Find the smallest window in a string containing all characters of another string

Given two strings string1 and string2, find the smallest substring in string1 containing all characters of string2 efficiently.For Example:

Input string1: “this is a test string”
Input string2: “tist”

Output string: “t stri”

Method 1 ( Brute force solution )
a) Generate all substrings of string1 (“this is a test string”)
b) For each substring, check whether the substring contains all characters of string2 (“tist”)
c) Finally print the smallest substring containing all characters of string2.

Method 2 ( Optimized Brute Force ) 
a)  calculate positions of characters of String2(“tist”) from String1 (“this is a test string”)
that is
postition[‘t’] = {0,10,13, 16}
postition[‘i’] = {2,5,18}
postition[‘s’] = {3,6,12,15}

b) permutations = positions[‘t’] * positions[‘i’] * positions[‘s’] * positions[‘t’] ie : permutation = { { 0, 2,3,10} , {0,5,6,10} …… }
Find the one which has smallest gap in all …
ie : {13,18,15,16}
(This we can find from min in set and max in set.)

Method 3) Create Table for index and find 

– Take help of two pointers “begin” and “end” position of the window. Two tables “needToFind” and “hasFound” while traversing String1.
– “needToFind” stores the total count of a character in String2(“tist”) and “hasFound” stores the total count of a character met so far from String1(“this is …”)
– keep “count” variable to store the total characters in String2 that’s met so far (not counting characters where hasFound[x] exceeds needToFind[x])

Procedure

– We Start checking String1 from begin & end as 0,0 window to 0,strlen(String1) length.
– When ever we find a character need to be in String2.
We check count of occurance
if its >= needing count (needToFind) then we increment count.

When found are matching needTofind window fully
ie . all character of String2 are in 0 to t index of Sting1
like in out example “this is a t”
we store total count.
– now we increase begin and see if new window contains all character count needing.
and we proceed

else we increment end ( maximizing the window..)

Data entries:
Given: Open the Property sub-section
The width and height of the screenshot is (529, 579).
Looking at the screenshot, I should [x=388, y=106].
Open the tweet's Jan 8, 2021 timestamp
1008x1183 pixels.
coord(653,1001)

Set exercise 1: Retype the part of the smallest-window article starting with "Given two strings" and going on through "Brute Force )".
Set exercise 2: In the smallest-window article, what does the "needToFind" table store?
Set exercise 3: Carry the smallest-window article on past its final line, continuing its explanation of the procedure.

Exercise output 1:
Given two strings string1 and string2, find the smallest substring in string1 containing all characters of string2 efficiently.For Example:

Input string1: “this is a test string”
Input string2: “tist”

Output string: “t stri”

Method 1 ( Brute force solution )
a) Generate all substrings of string1 (“this is a test string”)
b) For each substring, check whether the substring contains all characters of string2 (“tist”)
c) Finally print the smallest substring containing all characters of string2.

Method 2 ( Optimized Brute Force )

Exercise output 2: The total count of a character in String2 ("tist").

Exercise output 3:
Check Workig Code at http://ideone.com/79jBH9

Function :

bool minWindow(const char* S, const char *T, int &minWindowBegin, int &minWindowEnd) {
  int sLen = strlen(S);
  int tLen = strlen(T);
  int needToFind[256] = {0};

  for (int i = 0; i < tLen; i++)
    needToFind[T[i]]++;

  int hasFound[256] = {0};
  int minWindowLen = INT_MAX;
  int count = 0;
  int begin,end,windowLen;
  for (begin = 0, end = 0; end < sLen; end++) {

    if (needToFind[S[end]] == 0) continue;
    hasFound[S[end]]++;
    if (hasFound[S[end]] <= needToFind[S[end]])
      count++;

    if (count == tLen) {

      while (needToFind[S[begin]] == 0 || hasFound[S[begin]] > needToFind[S[begin]]) {
        if (hasFound[S[begin]] > needToFind[S[begin]])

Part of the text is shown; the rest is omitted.